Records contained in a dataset

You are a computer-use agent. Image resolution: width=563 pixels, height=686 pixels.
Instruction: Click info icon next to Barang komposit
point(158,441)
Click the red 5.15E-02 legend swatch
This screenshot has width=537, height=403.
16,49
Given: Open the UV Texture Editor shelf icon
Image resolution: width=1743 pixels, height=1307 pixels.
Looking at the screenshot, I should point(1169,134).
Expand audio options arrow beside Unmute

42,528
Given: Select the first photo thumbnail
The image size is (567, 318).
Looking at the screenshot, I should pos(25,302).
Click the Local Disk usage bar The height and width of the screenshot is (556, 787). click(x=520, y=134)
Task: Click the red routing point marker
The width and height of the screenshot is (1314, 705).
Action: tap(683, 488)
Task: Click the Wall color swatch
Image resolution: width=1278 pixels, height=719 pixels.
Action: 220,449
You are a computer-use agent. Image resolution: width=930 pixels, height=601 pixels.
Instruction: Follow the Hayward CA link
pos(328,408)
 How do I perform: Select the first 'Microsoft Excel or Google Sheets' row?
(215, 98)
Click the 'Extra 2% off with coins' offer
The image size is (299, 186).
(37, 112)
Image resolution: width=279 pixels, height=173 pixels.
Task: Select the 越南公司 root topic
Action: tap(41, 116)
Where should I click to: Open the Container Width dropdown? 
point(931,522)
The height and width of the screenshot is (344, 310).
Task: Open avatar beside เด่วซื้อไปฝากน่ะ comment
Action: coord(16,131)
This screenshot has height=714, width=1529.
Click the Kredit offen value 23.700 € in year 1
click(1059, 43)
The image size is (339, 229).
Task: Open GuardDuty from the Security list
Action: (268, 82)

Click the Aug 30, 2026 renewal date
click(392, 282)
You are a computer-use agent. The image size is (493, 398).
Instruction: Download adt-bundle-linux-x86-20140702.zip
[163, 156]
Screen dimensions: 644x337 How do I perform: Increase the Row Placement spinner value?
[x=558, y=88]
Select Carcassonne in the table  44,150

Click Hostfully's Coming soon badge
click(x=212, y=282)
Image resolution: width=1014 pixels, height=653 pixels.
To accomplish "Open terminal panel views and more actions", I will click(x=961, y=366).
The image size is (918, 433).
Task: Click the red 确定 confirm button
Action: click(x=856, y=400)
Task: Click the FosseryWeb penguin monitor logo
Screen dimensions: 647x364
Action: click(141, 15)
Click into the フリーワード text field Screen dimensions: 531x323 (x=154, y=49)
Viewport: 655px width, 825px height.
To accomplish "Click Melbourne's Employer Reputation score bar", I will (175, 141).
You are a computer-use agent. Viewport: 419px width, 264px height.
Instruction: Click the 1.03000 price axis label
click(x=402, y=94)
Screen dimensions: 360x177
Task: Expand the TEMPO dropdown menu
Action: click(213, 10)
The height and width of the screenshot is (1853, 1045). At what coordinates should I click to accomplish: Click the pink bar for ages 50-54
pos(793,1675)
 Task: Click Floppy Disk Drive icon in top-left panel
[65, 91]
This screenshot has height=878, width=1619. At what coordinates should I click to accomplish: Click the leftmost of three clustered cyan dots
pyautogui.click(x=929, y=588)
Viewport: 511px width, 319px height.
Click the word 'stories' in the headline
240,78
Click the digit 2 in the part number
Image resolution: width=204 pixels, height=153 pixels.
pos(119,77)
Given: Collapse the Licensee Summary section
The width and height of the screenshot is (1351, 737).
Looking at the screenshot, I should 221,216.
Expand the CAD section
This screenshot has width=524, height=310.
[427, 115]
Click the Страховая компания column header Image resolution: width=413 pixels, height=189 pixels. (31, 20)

TASK TO COMPLETE> Copy out every line of the material above without changing anything.

ANSWER FOR THE TASK>
You are a computer-use agent. Image resolution: width=563 pixels, height=686 pixels.
Instruction: Click info icon next to Barang komposit
point(158,441)
Click the red 5.15E-02 legend swatch
This screenshot has width=537, height=403.
16,49
Given: Open the UV Texture Editor shelf icon
Image resolution: width=1743 pixels, height=1307 pixels.
Looking at the screenshot, I should point(1169,134).
Expand audio options arrow beside Unmute

42,528
Given: Select the first photo thumbnail
The image size is (567, 318).
Looking at the screenshot, I should pos(25,302).
Click the Local Disk usage bar The height and width of the screenshot is (556, 787). click(x=520, y=134)
Task: Click the red routing point marker
The width and height of the screenshot is (1314, 705).
Action: tap(683, 488)
Task: Click the Wall color swatch
Image resolution: width=1278 pixels, height=719 pixels.
Action: 220,449
You are a computer-use agent. Image resolution: width=930 pixels, height=601 pixels.
Instruction: Follow the Hayward CA link
pos(328,408)
 How do I perform: Select the first 'Microsoft Excel or Google Sheets' row?
(215, 98)
Click the 'Extra 2% off with coins' offer
The image size is (299, 186).
(37, 112)
Image resolution: width=279 pixels, height=173 pixels.
Task: Select the 越南公司 root topic
Action: tap(41, 116)
Where should I click to: Open the Container Width dropdown? 
point(931,522)
The height and width of the screenshot is (344, 310).
Task: Open avatar beside เด่วซื้อไปฝากน่ะ comment
Action: coord(16,131)
This screenshot has height=714, width=1529.
Click the Kredit offen value 23.700 € in year 1
click(1059, 43)
The image size is (339, 229).
Task: Open GuardDuty from the Security list
Action: (268, 82)

Click the Aug 30, 2026 renewal date
click(392, 282)
You are a computer-use agent. The image size is (493, 398).
Instruction: Download adt-bundle-linux-x86-20140702.zip
[163, 156]
Screen dimensions: 644x337 How do I perform: Increase the Row Placement spinner value?
[x=558, y=88]
Select Carcassonne in the table  44,150

Click Hostfully's Coming soon badge
click(x=212, y=282)
Image resolution: width=1014 pixels, height=653 pixels.
To accomplish "Open terminal panel views and more actions", I will click(x=961, y=366).
The image size is (918, 433).
Task: Click the red 确定 confirm button
Action: click(x=856, y=400)
Task: Click the FosseryWeb penguin monitor logo
Screen dimensions: 647x364
Action: click(141, 15)
Click into the フリーワード text field Screen dimensions: 531x323 (x=154, y=49)
Viewport: 655px width, 825px height.
To accomplish "Click Melbourne's Employer Reputation score bar", I will (175, 141).
You are a computer-use agent. Viewport: 419px width, 264px height.
Instruction: Click the 1.03000 price axis label
click(x=402, y=94)
Screen dimensions: 360x177
Task: Expand the TEMPO dropdown menu
Action: click(213, 10)
The height and width of the screenshot is (1853, 1045). At what coordinates should I click to accomplish: Click the pink bar for ages 50-54
pos(793,1675)
 Task: Click Floppy Disk Drive icon in top-left panel
[65, 91]
This screenshot has height=878, width=1619. At what coordinates should I click to accomplish: Click the leftmost of three clustered cyan dots
pyautogui.click(x=929, y=588)
Viewport: 511px width, 319px height.
Click the word 'stories' in the headline
240,78
Click the digit 2 in the part number
Image resolution: width=204 pixels, height=153 pixels.
pos(119,77)
Given: Collapse the Licensee Summary section
The width and height of the screenshot is (1351, 737).
Looking at the screenshot, I should 221,216.
Expand the CAD section
This screenshot has width=524, height=310.
[427, 115]
Click the Страховая компания column header Image resolution: width=413 pixels, height=189 pixels. (31, 20)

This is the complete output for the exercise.